9,000 Years vs 36 Microseconds: Quantum Goes Cloud

9,000 Years vs 36 Microseconds: Quantum Goes Cloud

Some flexes are subtle. This is not one of them. Xanadu just put a quantum computer in the cloud that does in 36 microseconds what would take the world's best supercomputer about 9,000 years. You could grab a coffee, and it would still be waiting on the classical machine. Forever.

Light-Powered and Online

Toronto-based Xanadu has launched public cloud access to Borealis, its photonic quantum computer. Unlike the superconducting chips that hog most quantum headlines, Borealis computes with light, threading photons through fiber-optic loops and a programmable interferometer across 216 quantum modes, up from a previous record of 144.

The task is called Gaussian boson sampling, and Borealis chews through a single sample in 36 microseconds. A leading classical supercomputer attempting the same job by direct simulation would, by Xanadu's estimate, need roughly 9,000 years. Anyone with an internet connection can now submit jobs and watch it happen.

Useful Is Not the Point

Before you plan your quantum startup, the honest caveat: Gaussian boson sampling is a benchmark, not a business plan. It exists to prove quantum machines can outrun classical ones, not to balance your spreadsheets. As Xanadu's Jonathan Lavoie put it, advantage machines are built to prove something fundamental about quantum power, not to solve an immediate useful problem.

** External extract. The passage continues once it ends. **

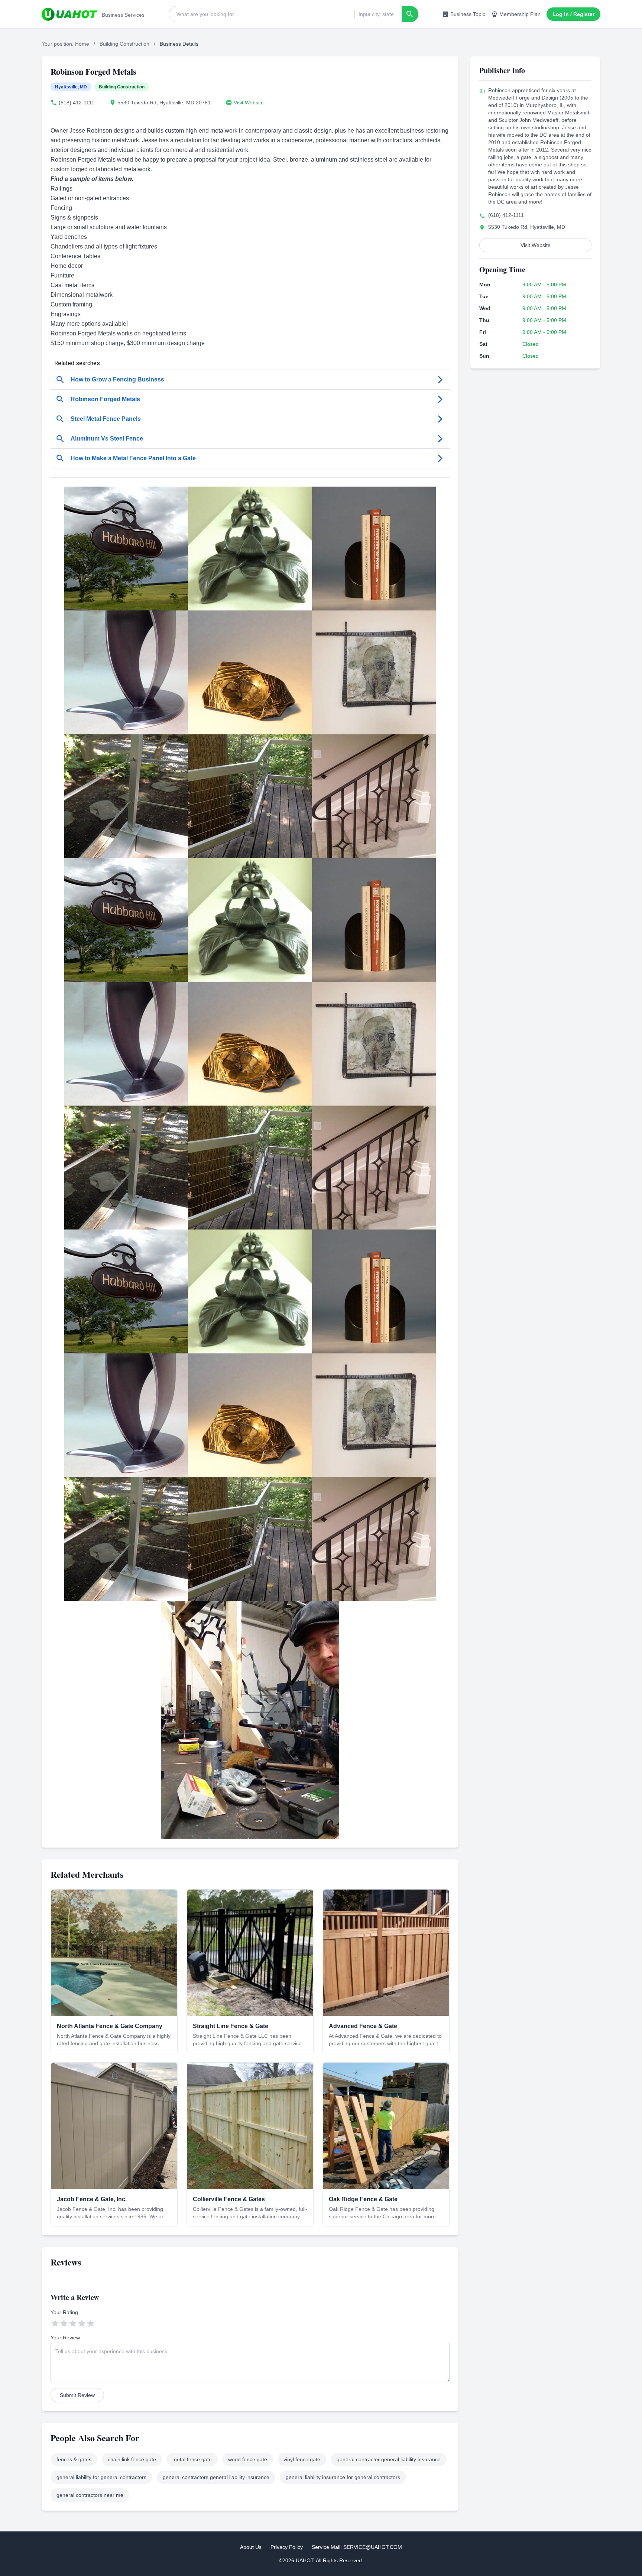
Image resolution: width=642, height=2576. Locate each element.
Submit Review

So why care? Because making quantum advantage publicly accessible, rather than a press release from a sealed lab, is the real milestone. Researchers and skeptics can now poke at the claim themselves instead of taking a marketing deck on faith. Reproducibility is the difference between a magic trick and science.

The Photonic Dark Horse

Photonic quantum computing has long played second fiddle to superconducting qubits and trapped ions. Borealis is a loud argument that light deserves a louder seat at the table, especially because photonic systems run at room temperature instead of demanding fridges colder than deep space.

Quantum advantage you can actually log into beats quantum advantage you have to take on faith. The future just opened an API endpoint, and it runs on photons.